Work out how many lines of the records hold the string "screenshot", and reply with that number alone.
[[ Given records open ]]
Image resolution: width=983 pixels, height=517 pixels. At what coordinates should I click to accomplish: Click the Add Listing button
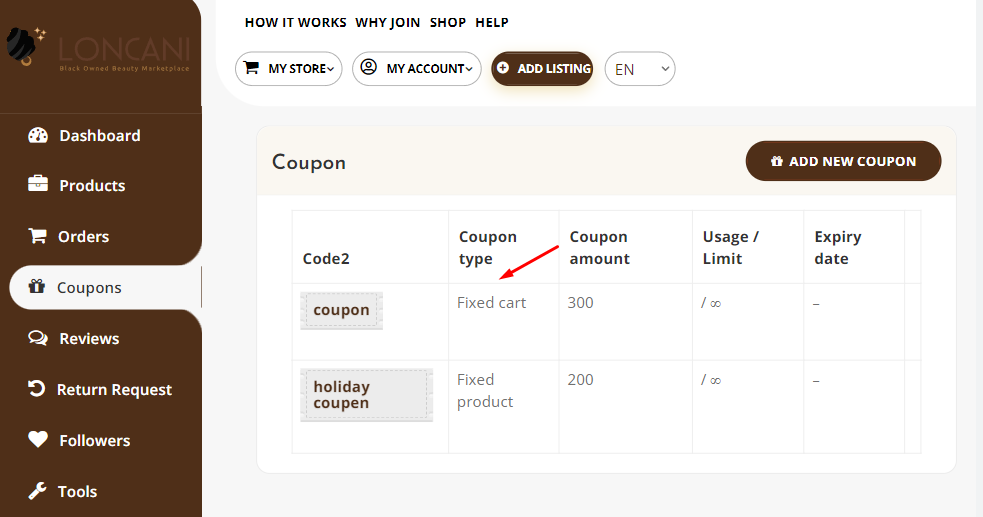(x=542, y=69)
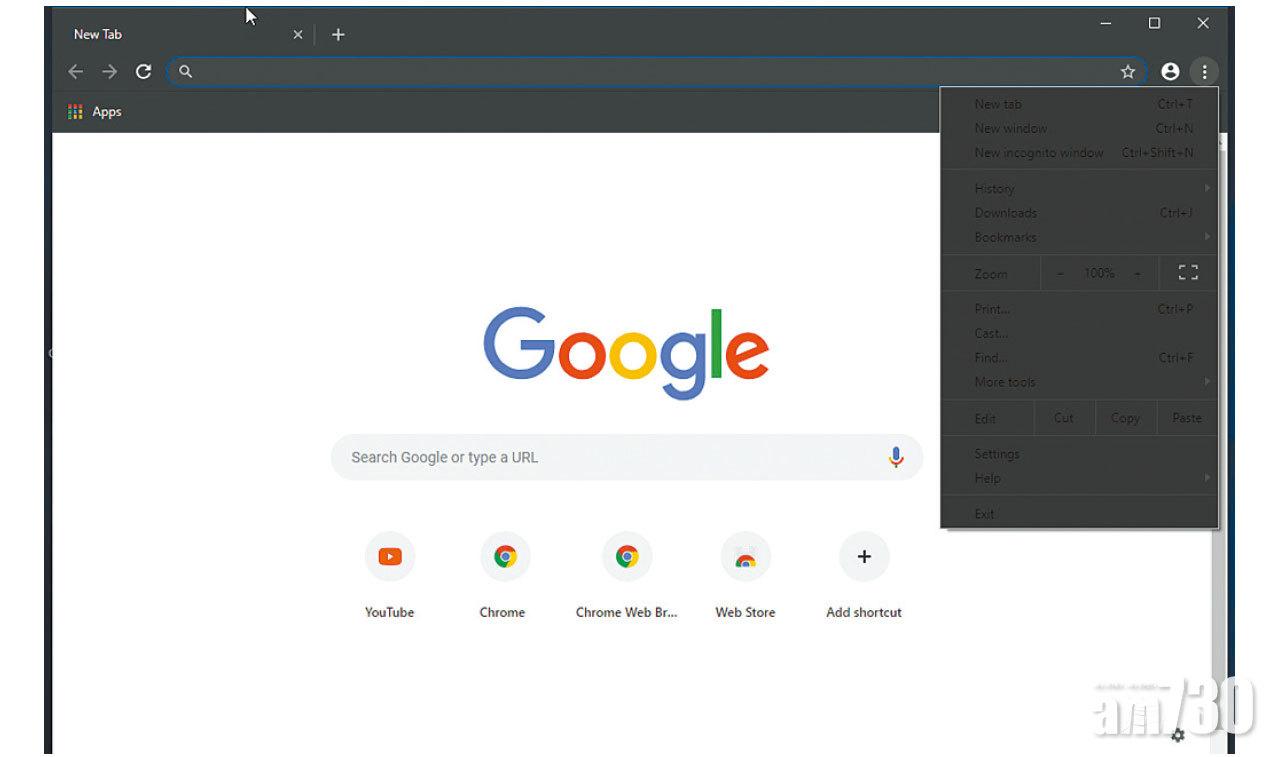
Task: Bookmark this page with the star icon
Action: (1128, 71)
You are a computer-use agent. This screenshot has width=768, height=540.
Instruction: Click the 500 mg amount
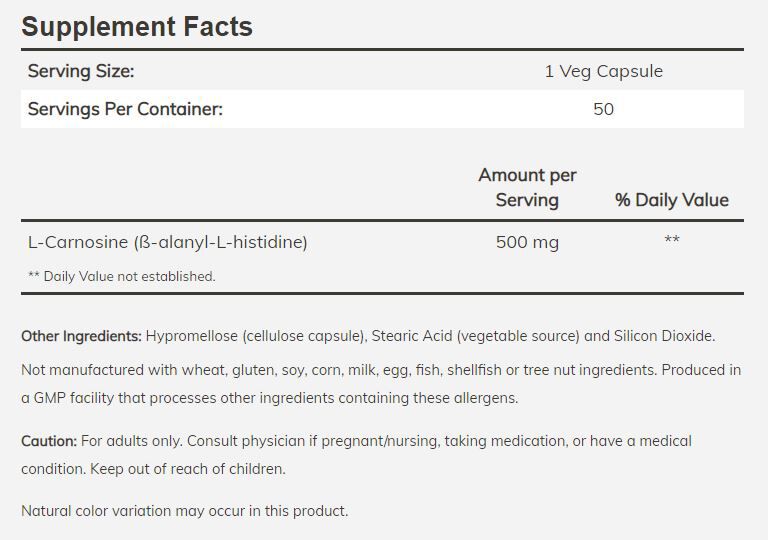coord(527,242)
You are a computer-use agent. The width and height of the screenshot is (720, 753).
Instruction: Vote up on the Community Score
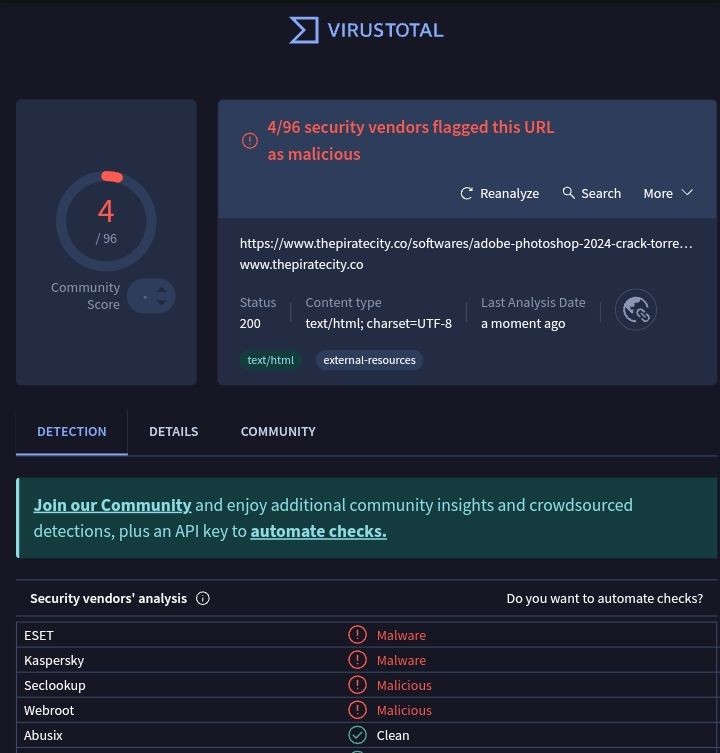point(162,290)
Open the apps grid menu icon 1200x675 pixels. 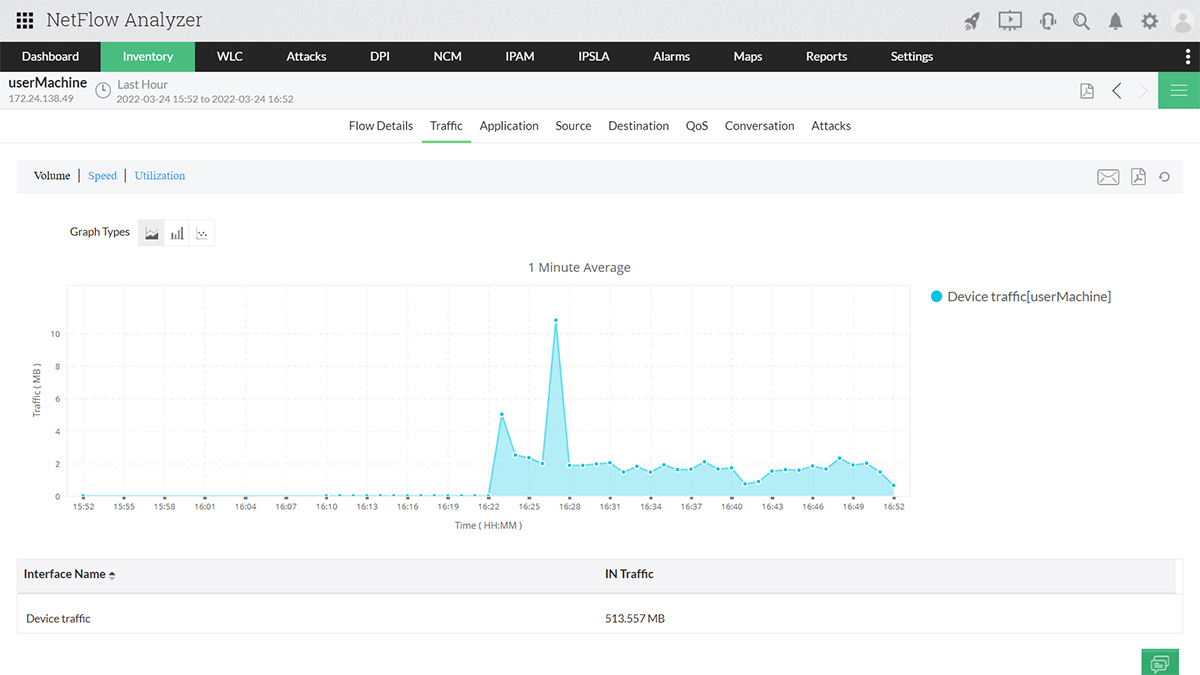pos(25,20)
[[ Given records closed ]]
Task output: 2